>>>>>
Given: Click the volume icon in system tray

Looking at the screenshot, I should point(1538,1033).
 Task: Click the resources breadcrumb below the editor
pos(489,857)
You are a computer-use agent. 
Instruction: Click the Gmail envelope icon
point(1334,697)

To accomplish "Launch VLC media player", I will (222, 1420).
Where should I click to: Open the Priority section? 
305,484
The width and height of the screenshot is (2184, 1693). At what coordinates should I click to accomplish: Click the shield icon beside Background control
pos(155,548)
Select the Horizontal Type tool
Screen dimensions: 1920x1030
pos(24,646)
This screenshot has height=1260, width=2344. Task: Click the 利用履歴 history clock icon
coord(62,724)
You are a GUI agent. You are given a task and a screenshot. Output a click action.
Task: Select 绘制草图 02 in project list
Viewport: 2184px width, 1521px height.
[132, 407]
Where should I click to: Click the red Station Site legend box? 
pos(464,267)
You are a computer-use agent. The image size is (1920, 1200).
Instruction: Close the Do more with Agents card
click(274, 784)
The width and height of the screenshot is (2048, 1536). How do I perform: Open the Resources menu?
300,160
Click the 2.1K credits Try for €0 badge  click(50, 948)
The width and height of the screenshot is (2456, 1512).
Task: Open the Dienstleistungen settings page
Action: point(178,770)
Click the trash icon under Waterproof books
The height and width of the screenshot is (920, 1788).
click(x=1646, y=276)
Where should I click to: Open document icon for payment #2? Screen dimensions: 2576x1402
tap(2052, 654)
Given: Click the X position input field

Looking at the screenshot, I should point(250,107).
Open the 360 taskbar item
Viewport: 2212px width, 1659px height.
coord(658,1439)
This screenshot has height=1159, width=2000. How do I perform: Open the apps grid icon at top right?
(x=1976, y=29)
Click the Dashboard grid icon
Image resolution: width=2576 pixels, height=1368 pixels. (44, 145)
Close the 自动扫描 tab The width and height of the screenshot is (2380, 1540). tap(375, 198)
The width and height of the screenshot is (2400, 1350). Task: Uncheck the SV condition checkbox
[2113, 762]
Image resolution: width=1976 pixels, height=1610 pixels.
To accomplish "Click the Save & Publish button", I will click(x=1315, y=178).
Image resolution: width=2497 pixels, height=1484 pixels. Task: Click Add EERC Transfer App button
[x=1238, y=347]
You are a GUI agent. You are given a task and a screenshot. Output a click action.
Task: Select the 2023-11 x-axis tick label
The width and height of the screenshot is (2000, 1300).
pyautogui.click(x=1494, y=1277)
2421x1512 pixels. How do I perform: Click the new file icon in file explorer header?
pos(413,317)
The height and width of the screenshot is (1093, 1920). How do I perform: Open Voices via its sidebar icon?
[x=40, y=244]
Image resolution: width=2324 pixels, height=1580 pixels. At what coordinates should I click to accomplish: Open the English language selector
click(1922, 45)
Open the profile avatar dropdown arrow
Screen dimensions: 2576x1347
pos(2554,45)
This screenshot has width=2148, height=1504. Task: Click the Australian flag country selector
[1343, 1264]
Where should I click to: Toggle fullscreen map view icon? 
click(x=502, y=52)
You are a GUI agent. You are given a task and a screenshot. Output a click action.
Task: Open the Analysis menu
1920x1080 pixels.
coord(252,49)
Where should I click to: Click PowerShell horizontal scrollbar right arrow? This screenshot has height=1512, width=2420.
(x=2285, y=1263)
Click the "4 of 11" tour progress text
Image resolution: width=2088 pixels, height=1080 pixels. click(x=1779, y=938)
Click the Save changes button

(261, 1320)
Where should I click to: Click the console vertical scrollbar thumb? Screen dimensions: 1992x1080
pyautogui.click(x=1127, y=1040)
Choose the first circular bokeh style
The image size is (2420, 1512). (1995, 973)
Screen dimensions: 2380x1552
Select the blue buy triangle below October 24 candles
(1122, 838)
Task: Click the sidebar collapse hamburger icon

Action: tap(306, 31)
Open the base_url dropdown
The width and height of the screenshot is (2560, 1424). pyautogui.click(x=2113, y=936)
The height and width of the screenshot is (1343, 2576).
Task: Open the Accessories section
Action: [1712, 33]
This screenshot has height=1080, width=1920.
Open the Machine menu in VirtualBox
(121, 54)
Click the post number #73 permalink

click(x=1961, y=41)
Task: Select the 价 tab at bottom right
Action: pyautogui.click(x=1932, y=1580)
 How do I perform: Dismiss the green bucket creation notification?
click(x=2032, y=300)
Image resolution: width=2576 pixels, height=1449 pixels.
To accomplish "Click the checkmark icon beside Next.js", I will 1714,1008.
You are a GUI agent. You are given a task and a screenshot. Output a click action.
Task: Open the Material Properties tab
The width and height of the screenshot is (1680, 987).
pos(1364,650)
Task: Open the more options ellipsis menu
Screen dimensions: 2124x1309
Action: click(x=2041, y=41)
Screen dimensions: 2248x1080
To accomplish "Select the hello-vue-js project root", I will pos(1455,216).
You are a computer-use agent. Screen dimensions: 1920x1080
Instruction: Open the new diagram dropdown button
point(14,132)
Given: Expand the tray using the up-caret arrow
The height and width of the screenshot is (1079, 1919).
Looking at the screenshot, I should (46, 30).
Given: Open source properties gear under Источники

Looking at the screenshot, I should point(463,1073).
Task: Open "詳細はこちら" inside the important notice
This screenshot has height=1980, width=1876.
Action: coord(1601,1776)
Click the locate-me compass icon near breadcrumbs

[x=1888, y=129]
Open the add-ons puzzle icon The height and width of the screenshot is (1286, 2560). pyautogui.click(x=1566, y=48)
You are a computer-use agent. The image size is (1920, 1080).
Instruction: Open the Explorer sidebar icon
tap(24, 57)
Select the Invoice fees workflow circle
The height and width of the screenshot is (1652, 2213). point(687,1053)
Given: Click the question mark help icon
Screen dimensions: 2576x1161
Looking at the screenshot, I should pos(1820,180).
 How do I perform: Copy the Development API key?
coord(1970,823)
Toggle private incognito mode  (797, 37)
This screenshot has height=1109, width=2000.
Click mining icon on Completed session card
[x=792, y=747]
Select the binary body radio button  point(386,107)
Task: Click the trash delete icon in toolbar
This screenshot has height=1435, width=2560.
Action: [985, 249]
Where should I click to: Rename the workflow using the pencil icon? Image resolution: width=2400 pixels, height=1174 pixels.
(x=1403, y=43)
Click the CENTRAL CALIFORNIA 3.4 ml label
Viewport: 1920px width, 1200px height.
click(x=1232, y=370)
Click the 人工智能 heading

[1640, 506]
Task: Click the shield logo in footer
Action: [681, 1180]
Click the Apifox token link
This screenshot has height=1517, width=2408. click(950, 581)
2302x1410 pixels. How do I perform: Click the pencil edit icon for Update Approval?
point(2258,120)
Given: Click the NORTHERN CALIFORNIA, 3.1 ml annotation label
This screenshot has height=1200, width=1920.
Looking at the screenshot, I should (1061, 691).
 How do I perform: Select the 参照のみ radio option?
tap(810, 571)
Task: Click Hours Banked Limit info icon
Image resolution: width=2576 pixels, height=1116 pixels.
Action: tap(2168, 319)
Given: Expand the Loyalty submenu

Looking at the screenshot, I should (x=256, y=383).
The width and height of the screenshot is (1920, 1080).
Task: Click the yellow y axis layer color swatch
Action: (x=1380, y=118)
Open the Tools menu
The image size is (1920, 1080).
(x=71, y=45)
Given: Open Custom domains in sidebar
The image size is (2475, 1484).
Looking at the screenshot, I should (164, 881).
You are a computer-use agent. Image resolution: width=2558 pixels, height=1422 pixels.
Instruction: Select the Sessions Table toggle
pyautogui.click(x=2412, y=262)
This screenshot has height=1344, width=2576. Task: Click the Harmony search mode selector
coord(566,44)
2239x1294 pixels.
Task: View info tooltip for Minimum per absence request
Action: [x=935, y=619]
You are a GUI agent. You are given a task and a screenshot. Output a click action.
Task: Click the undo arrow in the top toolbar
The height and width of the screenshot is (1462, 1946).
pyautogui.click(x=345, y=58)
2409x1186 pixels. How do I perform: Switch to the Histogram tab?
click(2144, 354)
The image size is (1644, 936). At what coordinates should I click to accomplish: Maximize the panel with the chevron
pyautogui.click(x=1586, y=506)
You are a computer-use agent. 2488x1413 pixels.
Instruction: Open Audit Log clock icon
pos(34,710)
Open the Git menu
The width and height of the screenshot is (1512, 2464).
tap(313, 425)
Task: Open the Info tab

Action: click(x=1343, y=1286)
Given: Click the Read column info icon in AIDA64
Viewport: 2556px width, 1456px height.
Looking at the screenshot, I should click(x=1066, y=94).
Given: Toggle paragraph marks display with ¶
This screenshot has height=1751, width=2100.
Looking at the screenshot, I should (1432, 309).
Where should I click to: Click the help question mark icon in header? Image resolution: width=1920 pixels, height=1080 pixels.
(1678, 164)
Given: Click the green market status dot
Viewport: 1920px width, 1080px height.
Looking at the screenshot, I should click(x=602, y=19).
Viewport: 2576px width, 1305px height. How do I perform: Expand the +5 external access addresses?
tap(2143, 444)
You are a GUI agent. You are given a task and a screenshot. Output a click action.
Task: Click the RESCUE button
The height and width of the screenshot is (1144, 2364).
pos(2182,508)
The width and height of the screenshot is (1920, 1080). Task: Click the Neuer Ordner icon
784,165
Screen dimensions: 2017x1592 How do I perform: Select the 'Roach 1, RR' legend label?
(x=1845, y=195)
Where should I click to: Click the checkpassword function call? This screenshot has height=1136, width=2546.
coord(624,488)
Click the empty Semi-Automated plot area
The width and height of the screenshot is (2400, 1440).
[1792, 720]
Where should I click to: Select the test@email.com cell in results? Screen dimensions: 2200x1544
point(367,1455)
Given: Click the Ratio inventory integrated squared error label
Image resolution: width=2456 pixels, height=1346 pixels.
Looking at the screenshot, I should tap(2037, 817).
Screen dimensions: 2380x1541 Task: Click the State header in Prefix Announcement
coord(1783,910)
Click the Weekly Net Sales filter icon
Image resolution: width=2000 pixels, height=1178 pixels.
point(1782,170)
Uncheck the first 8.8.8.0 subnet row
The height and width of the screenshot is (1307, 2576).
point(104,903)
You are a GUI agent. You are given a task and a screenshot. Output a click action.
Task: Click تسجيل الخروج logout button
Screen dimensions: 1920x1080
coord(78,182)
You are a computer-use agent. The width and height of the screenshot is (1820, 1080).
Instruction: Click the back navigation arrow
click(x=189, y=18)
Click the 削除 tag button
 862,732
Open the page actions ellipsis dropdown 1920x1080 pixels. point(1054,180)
<<<<<
*Work task*
Within the material above, transcribe exactly the lines that run from the line holding "How do I perform: Dismiss" through the line holding "Given: Expand the tray".

*Solution to the exercise*
 How do I perform: Dismiss the green bucket creation notification?
click(x=2032, y=300)
Image resolution: width=2576 pixels, height=1449 pixels.
To accomplish "Click the checkmark icon beside Next.js", I will 1714,1008.
You are a GUI agent. You are given a task and a screenshot. Output a click action.
Task: Open the Material Properties tab
The width and height of the screenshot is (1680, 987).
pos(1364,650)
Task: Open the more options ellipsis menu
Screen dimensions: 2124x1309
Action: click(x=2041, y=41)
Screen dimensions: 2248x1080
To accomplish "Select the hello-vue-js project root", I will pos(1455,216).
You are a computer-use agent. Screen dimensions: 1920x1080
Instruction: Open the new diagram dropdown button
point(14,132)
Given: Expand the tray using the up-caret arrow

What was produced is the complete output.